Records from a pointing dataset =>
○ ○ ○

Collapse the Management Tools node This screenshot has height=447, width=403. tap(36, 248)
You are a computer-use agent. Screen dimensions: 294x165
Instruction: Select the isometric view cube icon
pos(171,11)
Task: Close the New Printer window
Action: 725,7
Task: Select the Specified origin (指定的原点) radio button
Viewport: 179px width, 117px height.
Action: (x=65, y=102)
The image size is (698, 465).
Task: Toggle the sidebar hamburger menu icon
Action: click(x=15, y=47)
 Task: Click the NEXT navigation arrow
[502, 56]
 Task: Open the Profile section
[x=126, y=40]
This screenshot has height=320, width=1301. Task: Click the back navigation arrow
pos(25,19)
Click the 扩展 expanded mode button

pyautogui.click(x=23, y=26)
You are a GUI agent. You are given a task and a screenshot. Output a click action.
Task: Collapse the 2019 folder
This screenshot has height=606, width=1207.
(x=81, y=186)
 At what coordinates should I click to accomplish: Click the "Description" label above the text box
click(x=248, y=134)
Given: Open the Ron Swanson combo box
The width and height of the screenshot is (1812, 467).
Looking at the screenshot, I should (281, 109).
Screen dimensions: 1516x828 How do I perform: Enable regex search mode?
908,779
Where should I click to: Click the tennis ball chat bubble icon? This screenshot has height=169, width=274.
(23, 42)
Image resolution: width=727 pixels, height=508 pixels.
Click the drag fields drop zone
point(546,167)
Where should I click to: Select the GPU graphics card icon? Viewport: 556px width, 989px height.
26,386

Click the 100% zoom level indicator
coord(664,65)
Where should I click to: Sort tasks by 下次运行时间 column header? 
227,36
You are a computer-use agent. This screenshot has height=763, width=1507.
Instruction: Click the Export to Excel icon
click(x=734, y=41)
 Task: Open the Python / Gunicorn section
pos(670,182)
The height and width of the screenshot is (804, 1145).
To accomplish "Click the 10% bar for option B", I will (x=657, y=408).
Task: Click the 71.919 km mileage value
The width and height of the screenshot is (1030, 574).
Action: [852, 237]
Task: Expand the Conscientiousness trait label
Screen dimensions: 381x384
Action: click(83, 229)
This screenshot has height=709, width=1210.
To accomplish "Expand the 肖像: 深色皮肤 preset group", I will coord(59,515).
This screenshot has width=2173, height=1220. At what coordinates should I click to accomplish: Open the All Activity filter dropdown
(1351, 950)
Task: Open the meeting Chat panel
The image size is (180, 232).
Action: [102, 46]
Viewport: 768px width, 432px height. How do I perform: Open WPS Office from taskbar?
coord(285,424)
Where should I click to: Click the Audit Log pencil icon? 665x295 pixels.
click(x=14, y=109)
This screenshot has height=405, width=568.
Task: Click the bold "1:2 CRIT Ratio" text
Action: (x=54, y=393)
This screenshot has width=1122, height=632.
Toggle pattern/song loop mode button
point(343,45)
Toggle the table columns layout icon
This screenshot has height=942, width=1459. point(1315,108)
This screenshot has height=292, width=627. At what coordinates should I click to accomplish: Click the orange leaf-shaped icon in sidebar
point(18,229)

○ ○ ○

TASK STATEMENT =>
Print the records above line for line, with no changes.

FINAL ANSWER =>
Collapse the Management Tools node This screenshot has height=447, width=403. tap(36, 248)
You are a computer-use agent. Screen dimensions: 294x165
Instruction: Select the isometric view cube icon
pos(171,11)
Task: Close the New Printer window
Action: 725,7
Task: Select the Specified origin (指定的原点) radio button
Viewport: 179px width, 117px height.
Action: (x=65, y=102)
The image size is (698, 465).
Task: Toggle the sidebar hamburger menu icon
Action: click(x=15, y=47)
 Task: Click the NEXT navigation arrow
[502, 56]
 Task: Open the Profile section
[x=126, y=40]
This screenshot has height=320, width=1301. Task: Click the back navigation arrow
pos(25,19)
Click the 扩展 expanded mode button

pyautogui.click(x=23, y=26)
You are a GUI agent. You are given a task and a screenshot. Output a click action.
Task: Collapse the 2019 folder
This screenshot has height=606, width=1207.
(x=81, y=186)
 At what coordinates should I click to accomplish: Click the "Description" label above the text box
click(x=248, y=134)
Given: Open the Ron Swanson combo box
The width and height of the screenshot is (1812, 467).
Looking at the screenshot, I should (281, 109).
Screen dimensions: 1516x828 How do I perform: Enable regex search mode?
908,779
Where should I click to: Click the tennis ball chat bubble icon? This screenshot has height=169, width=274.
(23, 42)
Image resolution: width=727 pixels, height=508 pixels.
Click the drag fields drop zone
point(546,167)
Where should I click to: Select the GPU graphics card icon? Viewport: 556px width, 989px height.
26,386

Click the 100% zoom level indicator
coord(664,65)
Where should I click to: Sort tasks by 下次运行时间 column header? 
227,36
You are a computer-use agent. This screenshot has height=763, width=1507.
Instruction: Click the Export to Excel icon
click(x=734, y=41)
 Task: Open the Python / Gunicorn section
pos(670,182)
The height and width of the screenshot is (804, 1145).
To accomplish "Click the 10% bar for option B", I will (x=657, y=408).
Task: Click the 71.919 km mileage value
The width and height of the screenshot is (1030, 574).
Action: [852, 237]
Task: Expand the Conscientiousness trait label
Screen dimensions: 381x384
Action: click(83, 229)
This screenshot has height=709, width=1210.
To accomplish "Expand the 肖像: 深色皮肤 preset group", I will coord(59,515).
This screenshot has width=2173, height=1220. At what coordinates should I click to accomplish: Open the All Activity filter dropdown
(1351, 950)
Task: Open the meeting Chat panel
The image size is (180, 232).
Action: [102, 46]
Viewport: 768px width, 432px height. How do I perform: Open WPS Office from taskbar?
coord(285,424)
Where should I click to: Click the Audit Log pencil icon? 665x295 pixels.
click(x=14, y=109)
This screenshot has height=405, width=568.
Task: Click the bold "1:2 CRIT Ratio" text
Action: (x=54, y=393)
This screenshot has width=1122, height=632.
Toggle pattern/song loop mode button
point(343,45)
Toggle the table columns layout icon
This screenshot has height=942, width=1459. point(1315,108)
This screenshot has height=292, width=627. At what coordinates should I click to accomplish: Click the orange leaf-shaped icon in sidebar
point(18,229)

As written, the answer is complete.